(Saved data entries)
○ ○ ○ ○
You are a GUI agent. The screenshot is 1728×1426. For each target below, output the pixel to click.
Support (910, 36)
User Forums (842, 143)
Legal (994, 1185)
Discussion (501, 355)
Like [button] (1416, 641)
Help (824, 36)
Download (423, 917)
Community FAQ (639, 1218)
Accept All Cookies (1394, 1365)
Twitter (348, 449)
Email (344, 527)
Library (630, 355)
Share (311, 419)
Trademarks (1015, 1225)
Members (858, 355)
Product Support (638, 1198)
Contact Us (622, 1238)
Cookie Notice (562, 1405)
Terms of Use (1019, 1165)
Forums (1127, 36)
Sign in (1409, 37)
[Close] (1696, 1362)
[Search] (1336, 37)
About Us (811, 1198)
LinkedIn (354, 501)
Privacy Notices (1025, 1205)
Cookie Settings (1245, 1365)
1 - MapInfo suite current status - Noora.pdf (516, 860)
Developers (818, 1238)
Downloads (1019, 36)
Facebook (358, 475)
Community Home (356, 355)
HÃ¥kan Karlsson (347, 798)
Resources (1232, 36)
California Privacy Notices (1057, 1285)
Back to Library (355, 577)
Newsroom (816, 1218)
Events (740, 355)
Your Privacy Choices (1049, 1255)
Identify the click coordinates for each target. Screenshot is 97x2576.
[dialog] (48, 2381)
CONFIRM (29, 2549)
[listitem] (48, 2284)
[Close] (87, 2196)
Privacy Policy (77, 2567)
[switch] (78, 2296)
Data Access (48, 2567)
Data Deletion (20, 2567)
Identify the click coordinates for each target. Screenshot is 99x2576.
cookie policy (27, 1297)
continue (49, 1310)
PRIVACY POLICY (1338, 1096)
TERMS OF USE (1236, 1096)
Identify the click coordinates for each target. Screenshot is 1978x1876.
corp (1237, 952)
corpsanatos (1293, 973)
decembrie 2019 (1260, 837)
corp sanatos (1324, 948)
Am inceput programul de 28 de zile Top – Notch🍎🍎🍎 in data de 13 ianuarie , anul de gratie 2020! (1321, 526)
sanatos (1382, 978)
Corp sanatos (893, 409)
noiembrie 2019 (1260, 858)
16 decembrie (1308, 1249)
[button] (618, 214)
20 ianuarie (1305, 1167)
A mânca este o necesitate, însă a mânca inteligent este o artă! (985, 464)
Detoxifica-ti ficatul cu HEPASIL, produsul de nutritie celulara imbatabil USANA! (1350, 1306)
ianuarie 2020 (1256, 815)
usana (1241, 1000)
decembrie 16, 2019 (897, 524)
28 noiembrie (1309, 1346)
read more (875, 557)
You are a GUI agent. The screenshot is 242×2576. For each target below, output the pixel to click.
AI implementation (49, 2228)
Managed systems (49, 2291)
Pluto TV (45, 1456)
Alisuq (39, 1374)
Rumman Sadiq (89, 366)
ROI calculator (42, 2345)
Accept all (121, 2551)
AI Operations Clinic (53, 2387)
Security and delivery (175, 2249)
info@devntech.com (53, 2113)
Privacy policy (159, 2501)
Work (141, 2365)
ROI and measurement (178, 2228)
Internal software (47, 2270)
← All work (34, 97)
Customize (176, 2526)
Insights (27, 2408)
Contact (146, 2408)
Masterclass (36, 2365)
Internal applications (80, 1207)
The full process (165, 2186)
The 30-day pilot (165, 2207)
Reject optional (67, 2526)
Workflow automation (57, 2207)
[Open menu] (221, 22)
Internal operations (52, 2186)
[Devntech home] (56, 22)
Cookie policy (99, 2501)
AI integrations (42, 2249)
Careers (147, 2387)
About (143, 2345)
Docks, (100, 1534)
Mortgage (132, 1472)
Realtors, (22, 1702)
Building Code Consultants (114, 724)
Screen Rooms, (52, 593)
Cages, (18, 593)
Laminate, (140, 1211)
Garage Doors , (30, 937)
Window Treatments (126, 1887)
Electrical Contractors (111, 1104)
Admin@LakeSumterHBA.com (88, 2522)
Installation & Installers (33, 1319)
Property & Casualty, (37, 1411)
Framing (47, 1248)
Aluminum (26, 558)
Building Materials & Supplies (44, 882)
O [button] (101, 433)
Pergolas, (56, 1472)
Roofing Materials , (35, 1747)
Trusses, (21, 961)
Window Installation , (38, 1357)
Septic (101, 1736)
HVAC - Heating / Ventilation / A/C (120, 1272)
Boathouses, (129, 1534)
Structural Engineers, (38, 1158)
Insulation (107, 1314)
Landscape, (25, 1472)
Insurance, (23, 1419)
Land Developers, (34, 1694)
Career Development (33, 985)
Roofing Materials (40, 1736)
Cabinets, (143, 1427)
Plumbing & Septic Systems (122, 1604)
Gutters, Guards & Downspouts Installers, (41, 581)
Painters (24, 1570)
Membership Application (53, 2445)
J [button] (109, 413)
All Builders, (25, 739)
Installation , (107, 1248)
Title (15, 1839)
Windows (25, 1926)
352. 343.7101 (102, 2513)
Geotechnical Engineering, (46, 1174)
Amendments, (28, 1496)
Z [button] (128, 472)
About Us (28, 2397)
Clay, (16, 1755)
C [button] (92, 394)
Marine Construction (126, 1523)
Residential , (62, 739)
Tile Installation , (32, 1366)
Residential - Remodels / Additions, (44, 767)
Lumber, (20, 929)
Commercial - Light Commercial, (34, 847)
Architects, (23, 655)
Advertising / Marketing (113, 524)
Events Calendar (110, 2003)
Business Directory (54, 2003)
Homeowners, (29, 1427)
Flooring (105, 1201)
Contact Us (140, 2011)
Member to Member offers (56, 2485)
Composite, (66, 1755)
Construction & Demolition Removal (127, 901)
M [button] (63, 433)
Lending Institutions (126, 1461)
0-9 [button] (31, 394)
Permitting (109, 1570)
○ ○ ○ ○
■ Exercise prompt
An accurate, complete transcription of the records above is needed.

■ Result
You are a GUI agent. The screenshot is 1728×1426. For each target below, output the pixel to click.
Support (910, 36)
User Forums (842, 143)
Legal (994, 1185)
Discussion (501, 355)
Like [button] (1416, 641)
Help (824, 36)
Download (423, 917)
Community FAQ (639, 1218)
Accept All Cookies (1394, 1365)
Twitter (348, 449)
Email (344, 527)
Library (630, 355)
Share (311, 419)
Trademarks (1015, 1225)
Members (858, 355)
Product Support (638, 1198)
Contact Us (622, 1238)
Cookie Notice (562, 1405)
Terms of Use (1019, 1165)
Forums (1127, 36)
Sign in (1409, 37)
[Close] (1696, 1362)
[Search] (1336, 37)
About Us (811, 1198)
LinkedIn (354, 501)
Privacy Notices (1025, 1205)
Cookie Settings (1245, 1365)
1 - MapInfo suite current status - Noora.pdf (516, 860)
Developers (818, 1238)
Downloads (1019, 36)
Facebook (358, 475)
Community Home (356, 355)
HÃ¥kan Karlsson (347, 798)
Resources (1232, 36)
California Privacy Notices (1057, 1285)
Back to Library (355, 577)
Newsroom (816, 1218)
Events (740, 355)
Your Privacy Choices (1049, 1255)
Identify the click coordinates for each target. Screenshot is 97x2576.
[dialog] (48, 2381)
CONFIRM (29, 2549)
[listitem] (48, 2284)
[Close] (87, 2196)
Privacy Policy (77, 2567)
[switch] (78, 2296)
Data Access (48, 2567)
Data Deletion (20, 2567)
Identify the click coordinates for each target. Screenshot is 99x2576.
cookie policy (27, 1297)
continue (49, 1310)
PRIVACY POLICY (1338, 1096)
TERMS OF USE (1236, 1096)
Identify the click coordinates for each target. Screenshot is 1978x1876.
corp (1237, 952)
corpsanatos (1293, 973)
decembrie 2019 (1260, 837)
corp sanatos (1324, 948)
Am inceput programul de 28 de zile Top – Notch🍎🍎🍎 in data de 13 ianuarie , anul de gratie 2020! (1321, 526)
sanatos (1382, 978)
Corp sanatos (893, 409)
noiembrie 2019 (1260, 858)
16 decembrie (1308, 1249)
[button] (618, 214)
20 ianuarie (1305, 1167)
A mânca este o necesitate, însă a mânca inteligent este o artă! (985, 464)
Detoxifica-ti ficatul cu HEPASIL, produsul de nutritie celulara imbatabil USANA! (1350, 1306)
ianuarie 2020 (1256, 815)
usana (1241, 1000)
decembrie 16, 2019 (897, 524)
28 noiembrie (1309, 1346)
read more (875, 557)
You are a GUI agent. The screenshot is 242×2576. For each target below, output the pixel to click.
AI implementation (49, 2228)
Managed systems (49, 2291)
Pluto TV (45, 1456)
Alisuq (39, 1374)
Rumman Sadiq (89, 366)
ROI calculator (42, 2345)
Accept all (121, 2551)
AI Operations Clinic (53, 2387)
Security and delivery (175, 2249)
info@devntech.com (53, 2113)
Privacy policy (159, 2501)
Work (141, 2365)
ROI and measurement (178, 2228)
Internal software (47, 2270)
← All work (34, 97)
Customize (176, 2526)
Insights (27, 2408)
Contact (146, 2408)
Masterclass (36, 2365)
Internal applications (80, 1207)
The full process (165, 2186)
The 30-day pilot (165, 2207)
Reject optional (67, 2526)
Workflow automation (57, 2207)
[Open menu] (221, 22)
Internal operations (52, 2186)
[Devntech home] (56, 22)
Cookie policy (99, 2501)
AI integrations (42, 2249)
Careers (147, 2387)
About (143, 2345)
Docks, (100, 1534)
Mortgage (132, 1472)
Realtors, (22, 1702)
Building Code Consultants (114, 724)
Screen Rooms, (52, 593)
Cages, (18, 593)
Laminate, (140, 1211)
Garage Doors , (30, 937)
Window Treatments (126, 1887)
Electrical Contractors (111, 1104)
Admin@LakeSumterHBA.com (88, 2522)
Installation & Installers (33, 1319)
Property & Casualty, (37, 1411)
Framing (47, 1248)
Aluminum (26, 558)
Building Materials & Supplies (44, 882)
O [button] (101, 433)
Pergolas, (56, 1472)
Roofing Materials , (35, 1747)
Trusses, (21, 961)
Window Installation , (38, 1357)
Septic (101, 1736)
HVAC - Heating / Ventilation / A/C (120, 1272)
Boathouses, (129, 1534)
Structural Engineers, (38, 1158)
Insulation (107, 1314)
Landscape, (25, 1472)
Insurance, (23, 1419)
Land Developers, (34, 1694)
Career Development (33, 985)
Roofing Materials (40, 1736)
Cabinets, (143, 1427)
Plumbing & Septic Systems (122, 1604)
Gutters, Guards & Downspouts Installers, (41, 581)
Painters (24, 1570)
Membership Application (53, 2445)
J [button] (109, 413)
All Builders, (25, 739)
Installation , (107, 1248)
Title (15, 1839)
Windows (25, 1926)
352. 343.7101 (102, 2513)
Geotechnical Engineering, (46, 1174)
Amendments, (28, 1496)
Z [button] (128, 472)
About Us (28, 2397)
Clay, (16, 1755)
C [button] (92, 394)
Marine Construction (126, 1523)
Residential , (62, 739)
Tile Installation , (32, 1366)
Residential - Remodels / Additions, (44, 767)
Lumber, (20, 929)
Commercial - Light Commercial, (34, 847)
Architects, (23, 655)
Advertising / Marketing (113, 524)
Events Calendar (110, 2003)
Business Directory (54, 2003)
Homeowners, (29, 1427)
Flooring (105, 1201)
Contact Us (140, 2011)
Member to Member offers (56, 2485)
Composite, (66, 1755)
Construction & Demolition Removal (127, 901)
M [button] (63, 433)
Lending Institutions (126, 1461)
0-9 [button] (31, 394)
Permitting (109, 1570)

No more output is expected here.